THE PROBLEM: Swap "column header" for "column heading" in the items from the line with "The height and" through the end of the items, changing nothing else, and give back only those lines without the pictures.

PROVIDED INFORMATION:
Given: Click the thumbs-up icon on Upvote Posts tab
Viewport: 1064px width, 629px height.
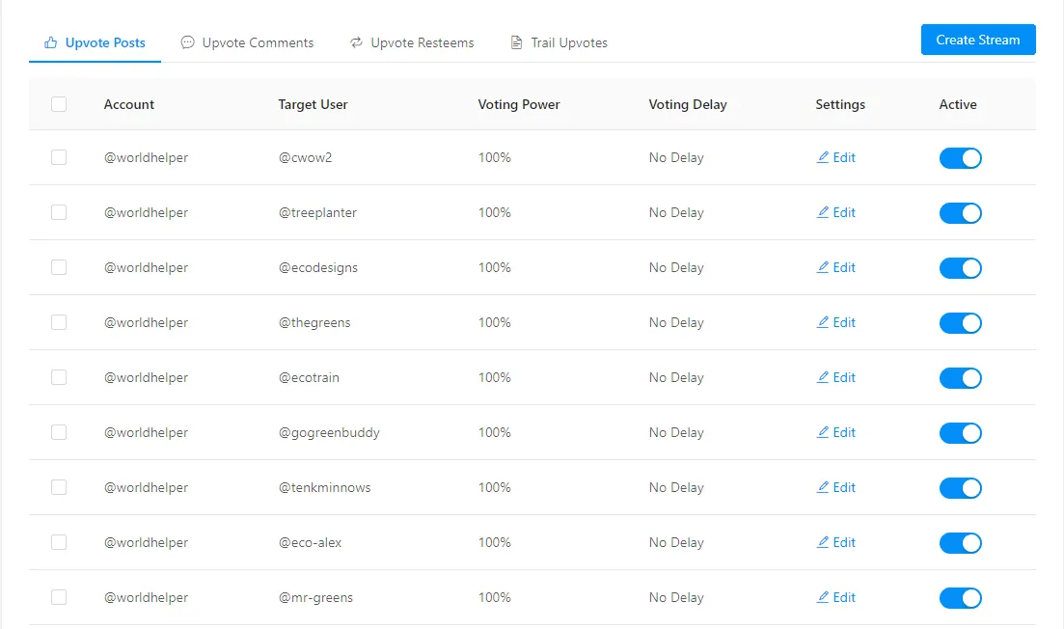Looking at the screenshot, I should pos(50,42).
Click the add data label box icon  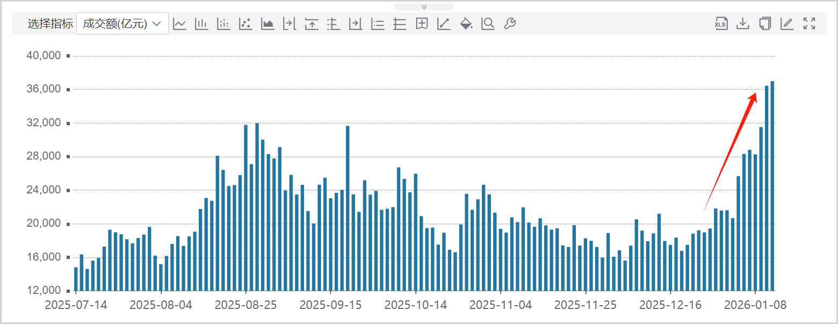click(422, 24)
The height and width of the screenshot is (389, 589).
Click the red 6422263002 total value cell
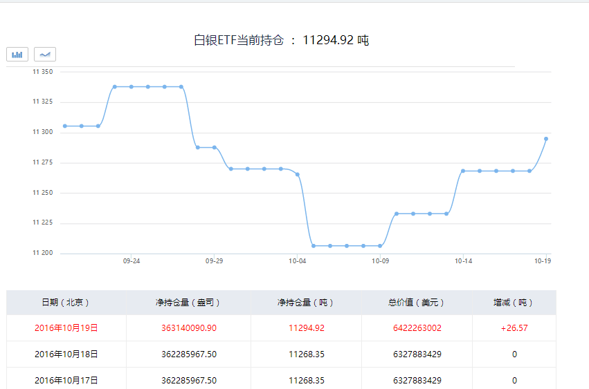tap(417, 328)

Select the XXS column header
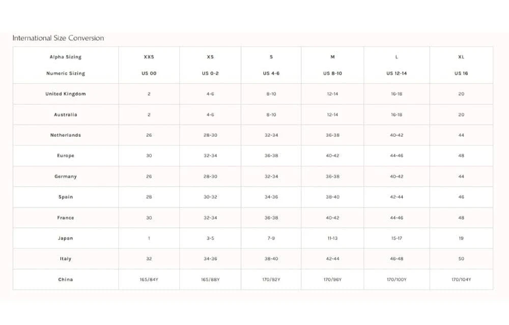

SOLUTION FOR THIS PROBLEM:
The height and width of the screenshot is (389, 589).
Click the red 6422263002 total value cell
tap(417, 328)

Select the XXS column heading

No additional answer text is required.